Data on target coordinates

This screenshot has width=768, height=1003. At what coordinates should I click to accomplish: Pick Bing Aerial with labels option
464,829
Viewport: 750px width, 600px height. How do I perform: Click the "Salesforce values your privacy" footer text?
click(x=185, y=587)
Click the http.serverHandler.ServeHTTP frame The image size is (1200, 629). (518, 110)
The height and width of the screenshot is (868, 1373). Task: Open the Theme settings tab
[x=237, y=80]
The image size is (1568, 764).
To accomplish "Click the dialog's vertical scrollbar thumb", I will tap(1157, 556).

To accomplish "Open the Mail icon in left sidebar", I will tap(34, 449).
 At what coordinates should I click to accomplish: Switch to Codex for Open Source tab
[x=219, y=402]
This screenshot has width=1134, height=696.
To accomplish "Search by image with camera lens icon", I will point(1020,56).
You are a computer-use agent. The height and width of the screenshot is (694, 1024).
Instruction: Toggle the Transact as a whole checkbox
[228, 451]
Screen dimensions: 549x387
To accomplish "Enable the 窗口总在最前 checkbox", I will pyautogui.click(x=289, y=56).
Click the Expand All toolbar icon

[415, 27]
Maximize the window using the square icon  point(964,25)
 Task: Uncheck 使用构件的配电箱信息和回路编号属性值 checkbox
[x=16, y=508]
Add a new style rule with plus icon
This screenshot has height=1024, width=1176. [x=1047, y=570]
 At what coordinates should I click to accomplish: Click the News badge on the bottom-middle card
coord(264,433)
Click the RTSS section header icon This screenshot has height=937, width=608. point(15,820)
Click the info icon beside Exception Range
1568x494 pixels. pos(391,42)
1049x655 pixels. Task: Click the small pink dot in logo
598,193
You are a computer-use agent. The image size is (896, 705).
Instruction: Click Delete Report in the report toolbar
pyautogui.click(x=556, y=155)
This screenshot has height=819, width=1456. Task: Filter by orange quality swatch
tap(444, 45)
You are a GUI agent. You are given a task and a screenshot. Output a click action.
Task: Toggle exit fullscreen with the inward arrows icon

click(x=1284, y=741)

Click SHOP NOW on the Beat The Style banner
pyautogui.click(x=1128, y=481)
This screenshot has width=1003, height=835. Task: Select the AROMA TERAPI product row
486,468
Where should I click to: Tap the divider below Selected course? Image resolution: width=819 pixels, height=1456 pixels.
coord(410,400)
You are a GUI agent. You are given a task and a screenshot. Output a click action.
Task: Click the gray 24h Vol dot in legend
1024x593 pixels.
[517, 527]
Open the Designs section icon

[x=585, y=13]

» **What the exercise asks**: Copy everything from the line containing "This screenshot has height=819, width=1456." down to the end of the data, requests included, and shift every coordinate in the answers by adding 121 to each number.

» **The answer**:
This screenshot has height=819, width=1456. Task: Filter by orange quality swatch
tap(565, 166)
You are a GUI agent. You are given a task and a screenshot. Output a click action.
Task: Toggle exit fullscreen with the inward arrows icon

click(x=1405, y=862)

Click SHOP NOW on the Beat The Style banner
pyautogui.click(x=1249, y=602)
This screenshot has width=1003, height=835. Task: Select the AROMA TERAPI product row
607,589
Where should I click to: Tap the divider below Selected course? Image resolution: width=819 pixels, height=1456 pixels.
coord(531,521)
You are a GUI agent. You are given a task and a screenshot. Output a click action.
Task: Click the gray 24h Vol dot in legend
1024x593 pixels.
[638, 648]
Open the Designs section icon

[x=706, y=134]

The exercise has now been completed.